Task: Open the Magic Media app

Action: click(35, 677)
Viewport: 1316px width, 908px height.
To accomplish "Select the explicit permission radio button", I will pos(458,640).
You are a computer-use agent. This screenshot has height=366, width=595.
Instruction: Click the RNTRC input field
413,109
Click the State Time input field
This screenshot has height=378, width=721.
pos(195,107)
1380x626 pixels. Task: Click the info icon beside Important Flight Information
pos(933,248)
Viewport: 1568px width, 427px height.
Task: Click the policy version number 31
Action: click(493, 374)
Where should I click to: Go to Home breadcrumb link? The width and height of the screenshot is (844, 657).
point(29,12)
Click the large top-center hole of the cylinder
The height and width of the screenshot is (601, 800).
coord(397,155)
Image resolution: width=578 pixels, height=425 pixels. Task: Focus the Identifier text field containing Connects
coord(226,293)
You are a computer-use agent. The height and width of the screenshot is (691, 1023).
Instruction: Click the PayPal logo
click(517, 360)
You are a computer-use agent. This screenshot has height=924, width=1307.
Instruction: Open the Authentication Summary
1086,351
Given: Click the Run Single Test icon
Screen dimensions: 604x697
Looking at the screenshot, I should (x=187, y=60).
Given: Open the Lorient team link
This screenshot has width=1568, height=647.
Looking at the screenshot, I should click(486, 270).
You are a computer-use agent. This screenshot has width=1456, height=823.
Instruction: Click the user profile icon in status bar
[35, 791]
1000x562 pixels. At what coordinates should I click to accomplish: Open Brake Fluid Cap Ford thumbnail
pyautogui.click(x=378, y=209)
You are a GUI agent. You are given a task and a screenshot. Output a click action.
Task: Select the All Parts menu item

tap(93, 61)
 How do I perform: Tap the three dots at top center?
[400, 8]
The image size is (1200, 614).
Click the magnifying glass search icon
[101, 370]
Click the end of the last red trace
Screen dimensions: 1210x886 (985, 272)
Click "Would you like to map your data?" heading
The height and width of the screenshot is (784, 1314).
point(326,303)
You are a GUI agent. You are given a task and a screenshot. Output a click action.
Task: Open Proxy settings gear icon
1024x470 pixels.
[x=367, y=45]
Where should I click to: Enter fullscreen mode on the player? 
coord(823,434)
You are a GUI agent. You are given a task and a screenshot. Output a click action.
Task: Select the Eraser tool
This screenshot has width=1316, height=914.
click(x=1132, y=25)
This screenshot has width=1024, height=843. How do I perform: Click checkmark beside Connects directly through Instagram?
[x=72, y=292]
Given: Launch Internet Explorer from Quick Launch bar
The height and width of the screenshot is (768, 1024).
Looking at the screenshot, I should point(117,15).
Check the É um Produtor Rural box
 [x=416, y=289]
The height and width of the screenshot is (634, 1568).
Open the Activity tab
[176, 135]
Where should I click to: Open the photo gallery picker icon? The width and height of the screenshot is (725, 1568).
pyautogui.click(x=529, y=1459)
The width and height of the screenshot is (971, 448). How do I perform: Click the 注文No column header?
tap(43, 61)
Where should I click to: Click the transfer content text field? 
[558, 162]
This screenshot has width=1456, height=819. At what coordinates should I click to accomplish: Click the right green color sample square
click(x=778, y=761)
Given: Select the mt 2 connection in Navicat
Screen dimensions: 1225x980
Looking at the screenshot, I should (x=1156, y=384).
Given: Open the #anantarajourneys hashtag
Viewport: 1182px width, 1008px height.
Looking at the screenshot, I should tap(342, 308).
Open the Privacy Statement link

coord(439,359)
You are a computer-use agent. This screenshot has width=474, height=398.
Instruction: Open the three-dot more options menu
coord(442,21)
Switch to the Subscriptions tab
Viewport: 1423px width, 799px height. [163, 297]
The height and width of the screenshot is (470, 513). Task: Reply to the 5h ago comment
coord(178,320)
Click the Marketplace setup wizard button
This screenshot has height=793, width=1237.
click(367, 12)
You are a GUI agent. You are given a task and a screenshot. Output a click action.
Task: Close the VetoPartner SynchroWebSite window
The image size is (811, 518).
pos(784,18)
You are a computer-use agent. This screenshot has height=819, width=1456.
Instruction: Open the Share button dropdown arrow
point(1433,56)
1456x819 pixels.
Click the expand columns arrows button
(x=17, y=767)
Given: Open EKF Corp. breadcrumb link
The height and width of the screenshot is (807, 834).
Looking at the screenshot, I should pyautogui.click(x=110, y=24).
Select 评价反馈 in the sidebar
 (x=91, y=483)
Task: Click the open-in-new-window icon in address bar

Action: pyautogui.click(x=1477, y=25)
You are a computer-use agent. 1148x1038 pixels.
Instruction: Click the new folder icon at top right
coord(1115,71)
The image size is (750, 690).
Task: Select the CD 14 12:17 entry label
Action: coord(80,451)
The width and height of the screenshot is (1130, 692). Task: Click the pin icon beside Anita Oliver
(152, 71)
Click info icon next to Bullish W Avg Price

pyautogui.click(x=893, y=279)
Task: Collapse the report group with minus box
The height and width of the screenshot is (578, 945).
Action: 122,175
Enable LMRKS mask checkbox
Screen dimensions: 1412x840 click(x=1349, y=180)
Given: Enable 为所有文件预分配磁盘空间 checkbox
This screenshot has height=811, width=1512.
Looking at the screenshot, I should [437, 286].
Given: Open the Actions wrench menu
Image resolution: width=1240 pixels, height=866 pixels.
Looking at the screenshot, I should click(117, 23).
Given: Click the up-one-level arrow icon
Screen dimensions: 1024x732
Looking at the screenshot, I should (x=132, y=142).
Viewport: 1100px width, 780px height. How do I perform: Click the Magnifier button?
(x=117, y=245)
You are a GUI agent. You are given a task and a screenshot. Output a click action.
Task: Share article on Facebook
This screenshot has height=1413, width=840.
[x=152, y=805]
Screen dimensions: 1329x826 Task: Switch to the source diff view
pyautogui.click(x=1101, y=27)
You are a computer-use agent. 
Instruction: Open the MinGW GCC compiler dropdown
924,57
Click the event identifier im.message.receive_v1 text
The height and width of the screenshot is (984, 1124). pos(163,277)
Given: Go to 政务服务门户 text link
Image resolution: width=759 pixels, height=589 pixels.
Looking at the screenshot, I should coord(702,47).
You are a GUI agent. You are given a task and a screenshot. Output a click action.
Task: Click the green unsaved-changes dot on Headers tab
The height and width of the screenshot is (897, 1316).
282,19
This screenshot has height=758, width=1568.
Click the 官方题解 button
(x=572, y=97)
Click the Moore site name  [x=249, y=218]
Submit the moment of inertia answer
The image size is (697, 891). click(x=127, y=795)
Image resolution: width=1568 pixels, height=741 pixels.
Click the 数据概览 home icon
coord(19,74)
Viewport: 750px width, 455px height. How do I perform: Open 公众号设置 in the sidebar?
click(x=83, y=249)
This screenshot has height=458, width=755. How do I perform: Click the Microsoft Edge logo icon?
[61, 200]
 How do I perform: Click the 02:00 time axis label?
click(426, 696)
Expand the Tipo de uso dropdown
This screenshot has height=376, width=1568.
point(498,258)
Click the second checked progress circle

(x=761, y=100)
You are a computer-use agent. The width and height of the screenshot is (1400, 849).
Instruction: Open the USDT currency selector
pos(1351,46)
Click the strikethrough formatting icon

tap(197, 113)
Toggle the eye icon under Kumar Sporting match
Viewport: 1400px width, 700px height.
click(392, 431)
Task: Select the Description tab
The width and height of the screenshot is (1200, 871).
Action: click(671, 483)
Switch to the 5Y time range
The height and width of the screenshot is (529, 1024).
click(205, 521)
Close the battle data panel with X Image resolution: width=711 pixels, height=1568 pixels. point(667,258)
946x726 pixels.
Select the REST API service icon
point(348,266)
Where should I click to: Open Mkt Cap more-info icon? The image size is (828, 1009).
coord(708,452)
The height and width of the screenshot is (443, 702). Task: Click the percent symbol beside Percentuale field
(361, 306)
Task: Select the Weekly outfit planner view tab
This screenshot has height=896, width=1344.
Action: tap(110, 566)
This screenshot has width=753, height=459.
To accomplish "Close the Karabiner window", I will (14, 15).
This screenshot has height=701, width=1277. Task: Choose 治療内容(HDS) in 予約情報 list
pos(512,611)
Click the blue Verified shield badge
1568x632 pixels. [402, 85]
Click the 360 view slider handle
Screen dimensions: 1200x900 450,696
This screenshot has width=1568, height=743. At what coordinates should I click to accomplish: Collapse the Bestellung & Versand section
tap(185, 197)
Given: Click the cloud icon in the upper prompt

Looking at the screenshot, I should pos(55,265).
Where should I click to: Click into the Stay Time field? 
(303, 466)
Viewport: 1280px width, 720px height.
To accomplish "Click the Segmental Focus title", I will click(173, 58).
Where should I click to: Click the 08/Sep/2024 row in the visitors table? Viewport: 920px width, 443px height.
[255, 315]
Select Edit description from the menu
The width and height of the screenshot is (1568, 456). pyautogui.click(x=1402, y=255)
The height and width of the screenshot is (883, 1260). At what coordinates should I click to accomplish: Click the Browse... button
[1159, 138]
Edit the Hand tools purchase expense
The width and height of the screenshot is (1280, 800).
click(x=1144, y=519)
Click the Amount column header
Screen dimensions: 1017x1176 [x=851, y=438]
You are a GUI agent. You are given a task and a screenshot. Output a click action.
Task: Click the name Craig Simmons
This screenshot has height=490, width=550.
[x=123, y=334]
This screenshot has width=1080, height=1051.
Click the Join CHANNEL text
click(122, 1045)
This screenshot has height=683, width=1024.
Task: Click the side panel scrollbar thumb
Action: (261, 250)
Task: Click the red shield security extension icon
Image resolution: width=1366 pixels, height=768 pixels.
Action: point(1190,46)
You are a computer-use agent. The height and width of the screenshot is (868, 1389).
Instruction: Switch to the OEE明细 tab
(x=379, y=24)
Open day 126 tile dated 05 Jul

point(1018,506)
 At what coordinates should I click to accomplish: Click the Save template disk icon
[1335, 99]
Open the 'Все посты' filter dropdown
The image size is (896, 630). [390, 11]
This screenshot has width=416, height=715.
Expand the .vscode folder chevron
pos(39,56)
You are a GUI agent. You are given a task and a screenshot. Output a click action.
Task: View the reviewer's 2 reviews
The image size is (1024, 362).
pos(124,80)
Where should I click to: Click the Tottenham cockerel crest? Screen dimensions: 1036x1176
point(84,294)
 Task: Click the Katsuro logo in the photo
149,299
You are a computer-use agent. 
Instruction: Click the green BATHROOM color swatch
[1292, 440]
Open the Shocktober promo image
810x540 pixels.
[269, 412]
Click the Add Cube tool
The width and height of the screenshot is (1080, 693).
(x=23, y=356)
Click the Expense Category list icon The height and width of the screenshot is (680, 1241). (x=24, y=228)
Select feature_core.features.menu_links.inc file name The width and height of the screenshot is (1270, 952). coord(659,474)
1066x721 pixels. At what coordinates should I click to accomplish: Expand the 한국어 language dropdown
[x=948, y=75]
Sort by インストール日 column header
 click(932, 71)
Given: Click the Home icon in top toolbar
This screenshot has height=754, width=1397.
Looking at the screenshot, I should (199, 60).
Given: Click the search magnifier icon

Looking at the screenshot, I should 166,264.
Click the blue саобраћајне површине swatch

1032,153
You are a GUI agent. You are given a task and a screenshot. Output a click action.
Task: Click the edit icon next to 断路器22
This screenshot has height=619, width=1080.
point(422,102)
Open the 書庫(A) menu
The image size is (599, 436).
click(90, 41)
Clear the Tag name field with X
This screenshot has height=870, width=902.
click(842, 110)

--------------------

_Prompt_
Please find each line in the records above that contains the word "Focus" and copy it out. Match the capitalization, since case counts.

_Full answer_
Image resolution: width=578 pixels, height=425 pixels. Task: Focus the Identifier text field containing Connects
To accomplish "Click the Segmental Focus title", I will click(173, 58).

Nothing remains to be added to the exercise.